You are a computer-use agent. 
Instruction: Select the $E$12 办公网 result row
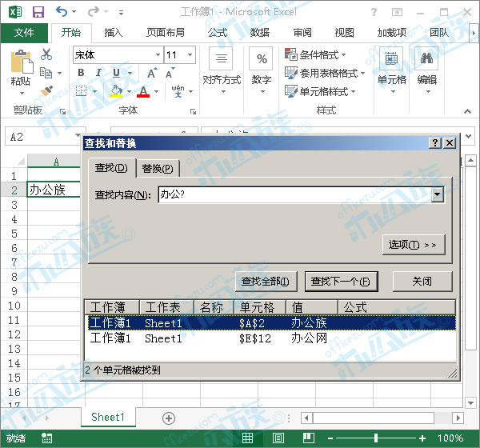270,338
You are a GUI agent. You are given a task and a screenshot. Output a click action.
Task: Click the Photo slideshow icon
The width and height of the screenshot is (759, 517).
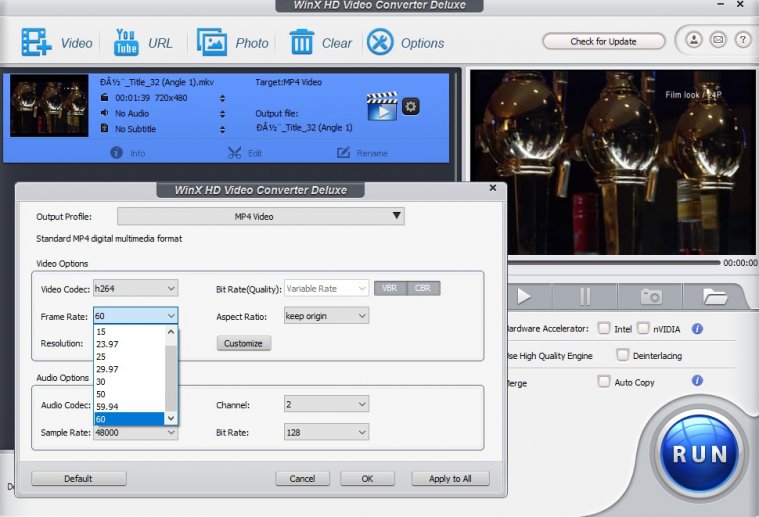point(212,43)
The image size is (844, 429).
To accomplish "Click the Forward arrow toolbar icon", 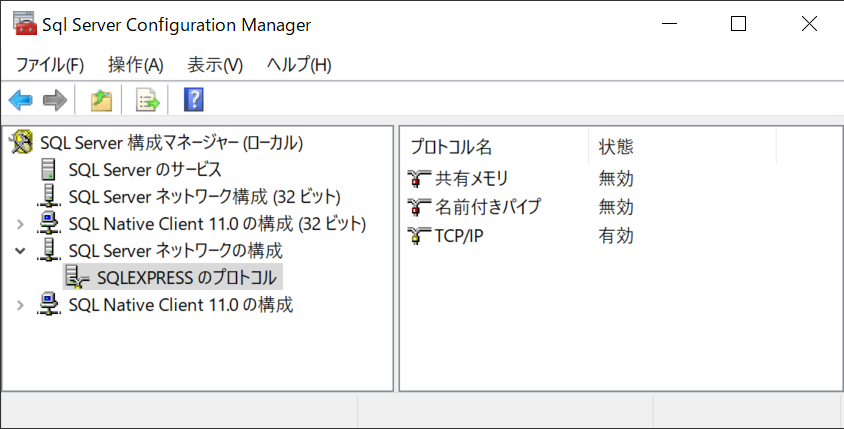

▶ Description of the task
Restate verbatim the lines that begin at the one holding "The image size is (844, 429)." and end at the last line of the material. Exclude pictures.

▶ Solved problem
The image size is (844, 429).
To accomplish "Click the Forward arrow toolbar icon", 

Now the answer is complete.